# Ever seen 200 chuckar!!



## jason.little (Sep 22, 2008)

So I took Pocone's offer up to hunt chukar this morning. We picked a spot that neither of us has been to and decided to go for it. After arriving at our location (FYI 18 degrees) we started hiking our butts off and can hear a lot of bird calling that sounded like chukar (turns out is was some blue colored bird). As we were immediately disappointed to find out they weren't chukar.. my dog got real birdy and was almost hunching over ..which usually mean he smells something strong but farther a way. So I encouraged him closer he moved up 20 feet and went on a solid point. As I looked to were he is pointing.. I was suddenly in awe....as there were chukar freak’in every where. I took two steps forward and a covey of 30+ birds flushed.. I was flabbergasted, shocked, but managed to hit two birds but we only found one. So we headed after those bird to flush them again and the dang devil birds flew to the bottom on the wrong side from where we parked. But wait... to our right we can see another cover of birds hanging out on a cliff... tons of them.. a little ways off. Right then I notice my dog slowed way down and would jump up... I looked around and he is leaving a blood trail from his paws. Turns out his pad were torn up something fierce.
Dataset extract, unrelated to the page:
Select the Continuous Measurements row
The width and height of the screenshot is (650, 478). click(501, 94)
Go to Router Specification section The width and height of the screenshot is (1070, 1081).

So Mike went after the covey and I hiked my dog back to the car b/c I forgot his boot. On the way back to the car about 0.5 miles from the last covey my dog point another covey of 30+birds. No these are not the same birds as I was on the opposite side of the mountain from where the others flew. They were quick to flush and I was too far behind Gunner (my dog) to hit anything. Dang dog is still faster then me even with bloody torn feet. After cleaning up my dogs paws and wrapping them with clean gauze so he doesn't bleed all over my car, I hiked the massive hill up again (penance for leaving my dogs shoes at home) from a different direction so that I could hit some rocky out crops on the way up. Of course the birds worked their way to the top and with a flush.. I was able to bag another one. I saw at least one other covey of birds as I walk the top ridge back to where our meeting point was. On our way back we could still here other chuckar clucking and calling. The covey of bird look to be mostly juvenile birds from this year, there was still plenty of crawly or hopping things to eat. Well this is at least my side of the story.


----------



## sawsman (Sep 13, 2007)

jason.little said:


> Ever see 200 chuckar!!


No. :shock: I'm lucky if I see two!

I bet you're going to get lot's of pm's 

Hope them paws get better...


----------



## toomeymd (Sep 21, 2009)

Thats wicked awesome! Wish I had called in sick!!


----------